Is your annoying new friend an FBI-planted agent provocateur? For those involved in social activism, via the Portland Independent Media Center, Kristian Williams provides the warning signs from a series of recent cases:
A recent article in Seattle’s Stranger detailed a long-term police operation to monitor, infiltrate, and entrap activists in Seattle. The story is convoluted and more than a little absurd; it’s all rather like the plot of a Coen Brothers’ movie. But the short version is that an undercover Seattle cop infiltrated an after-hours party scene. The SPD hoped to find some dirt on local politicians, the FBI hoped to find a connection to the Earth Liberation Front, and after two years they finally managed to hook someone with a drug scam.
With this in mind, I will sum up three recent cases involving the use of provocateurs against the anarchist and radical environmentalist movements. And I’ll point out some of the warning signs that should have made people wary:
PROVOCATEUR PROFILE #1: “BRYAN OWENS”/BRYAN VAN BRUNT
1- Money issues: Bryan’s habit of throwing around cash meant that, even though a lot of people didn’t like him and were annoyed by his “blustery bro-dude personality,” they were willing to put up with it. He bought drinks, he took people out to dinner, he helped people out with their rent. And it sounds like Bryan paid for everything concerning the party space: “Rent, paint, locks, lumber, drywall, new plumbing—it all came out of Bryan’s pocket.”
2- Legal questions: Bryan had made plans to go to the RNC himself, but was escorted off the plane by the authorities. The reason wasn’t clear: he never really explained, and nothing more seemed to come of the episode — no arrest, no charges. Of course, it turned out, he staged the incident himself to add to his reputation.
3- Bluster: “Several people remember Bryan bragging that he had a record and had been arrested for political action” — though again, the details were lacking.

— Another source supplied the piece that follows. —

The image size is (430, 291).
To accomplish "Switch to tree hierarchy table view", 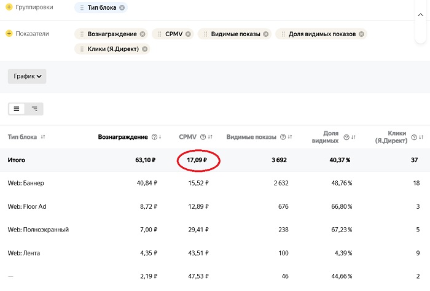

4- Questions about his personal life: One friend recalls: “When I went to the bathroom [in his apartment], there was nothing in there. . . . You’d expect some soap or towels or something. I started asking how long he’d been living there, and he got all aggravated.’”
5- Responding to normal inquiries with hostility: (See #4).
6- Pressuring others toward illegal action: “Bryan kept pushing Brady [McGarry] toward more radical ‘real militant action,’ asked Brady to teach him how to make Molotov cocktails, and hinted that he wanted to ‘make explosives’ and do some ‘property damage’ at Weyerhaeuser or at CEOs’ houses, Brady remembers. He wanted to talk about the Earth Liberation Front. Brady remembers telling Bryan to take it easy. ‘It weirded me out,’ Brady says.”
Similarly: “Mia Brown . . . remembers Bryan as a guy who ‘always ranted about how he hates cops’ and who tried to talk an enlisted friend of hers . . . into stealing weapons from Fort Lewis.”